Friday, June 26, 2009

Consumers Are Saving More Than Spending

And that's supposedly sending the stock market lower today.

Stock market slides as savings rate jumps
(6/26/09 AP via Yahoo Finance)

"Stocks were mostly lower Friday after the Commerce Department reported that personal spending, incomes and savings all rose in May.
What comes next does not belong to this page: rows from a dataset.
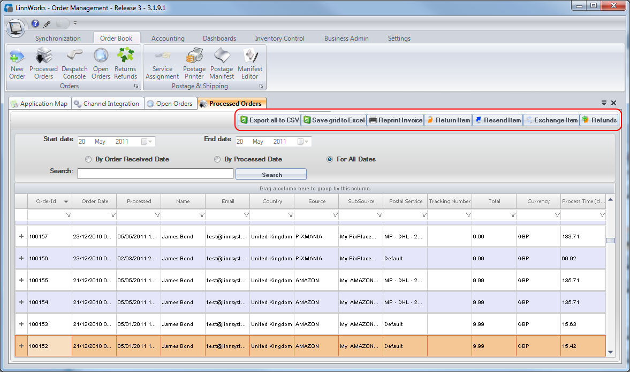The width and height of the screenshot is (630, 372).
Task: Select By Processed Date radio button
Action: (x=217, y=159)
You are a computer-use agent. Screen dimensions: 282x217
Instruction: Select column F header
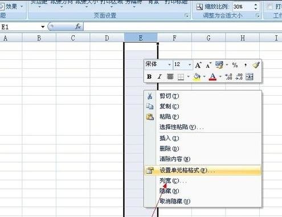(x=174, y=38)
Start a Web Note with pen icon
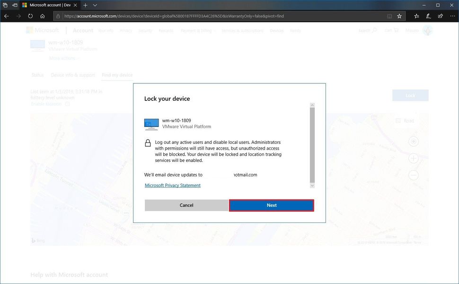Screen dimensions: 459x284 (x=428, y=16)

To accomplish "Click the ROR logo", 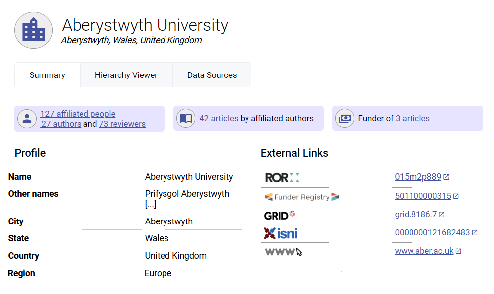I will tap(282, 177).
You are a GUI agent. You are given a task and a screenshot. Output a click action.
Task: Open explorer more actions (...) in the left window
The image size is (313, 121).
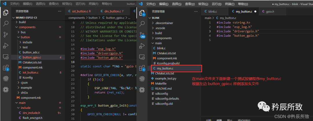click(60, 11)
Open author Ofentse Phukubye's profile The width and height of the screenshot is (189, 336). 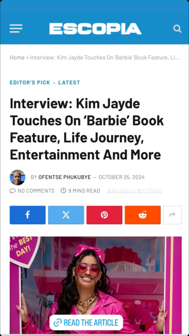(65, 177)
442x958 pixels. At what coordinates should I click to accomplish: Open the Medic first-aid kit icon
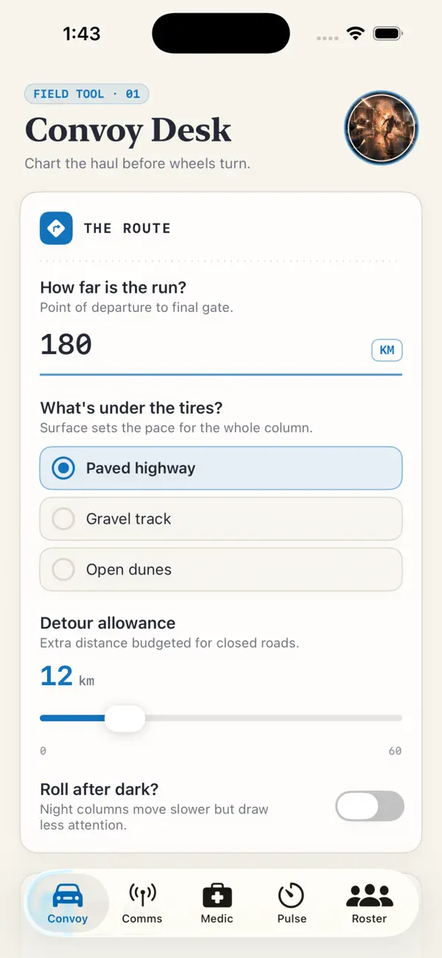point(217,896)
What troubled investors, though, was that the savings rate soared to 6.9 percent, a 15-year high, while spending rose by a modest 0.3 percent.
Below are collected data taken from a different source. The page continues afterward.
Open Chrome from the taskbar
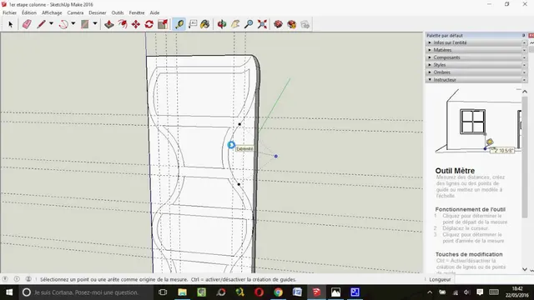This screenshot has height=300, width=534. pyautogui.click(x=278, y=293)
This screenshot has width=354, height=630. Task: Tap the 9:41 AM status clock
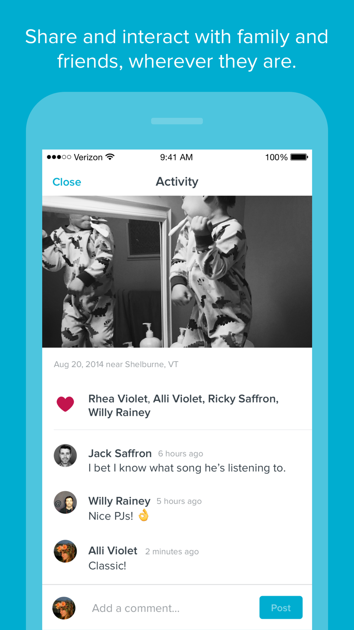[x=176, y=157]
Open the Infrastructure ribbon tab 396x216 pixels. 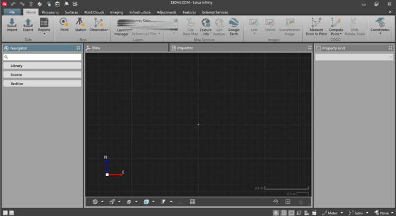[x=140, y=12]
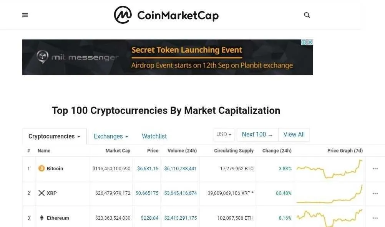Expand the Cryptocurrencies dropdown tab
Screen dimensions: 385x227
pyautogui.click(x=54, y=136)
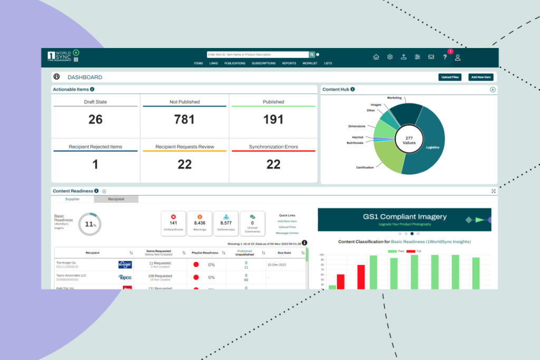Screen dimensions: 540x360
Task: Click the Upload Files button
Action: click(449, 77)
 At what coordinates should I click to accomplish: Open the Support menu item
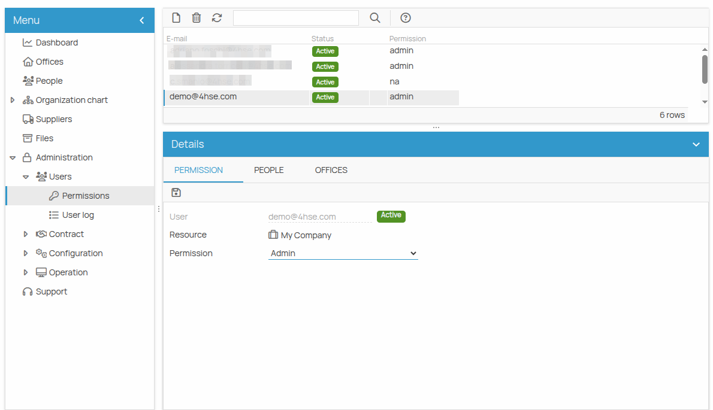(51, 291)
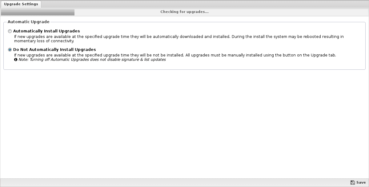Click the description about manually installed upgrades
The image size is (369, 187).
175,55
According to the announcement released today by Bureau of Economic Analysis (Commerce Department),

  • Personal income increased $167.1 billion, or 1.4 % in May, compared with April's 0.7%
  • Personal consumption expenditures (PCE) increased $25.1 billion, or 0.3 %, from April's 0%
  • Personal saving as a percentage of disposable personal income was 6.9%, compared with 5.6 % in April

However, the same announcement also says about wages and salaries:

"Private wage and salary disbursements decreased $12.4 billion in May, compared with a decrease of $0.7 billion in April. Goods-producing industries' payrolls decreased $12.9 billion, compared with a decrease of $12.2 billion; manufacturing payrolls decreased $9.8 billion, compared with a decrease of $4.9 billion. Services-producing industries' payrolls increased $0.5 billion, compared with an increase of $11.5 billion. Government wage and salary disbursements increased $3.9 billion, compared with an increase of $5.7 billion. "

The AP article continues:

"The trend suggests consumers are being extremely careful with their money. That's good for the individual, but not great for the overall economy in the short-term."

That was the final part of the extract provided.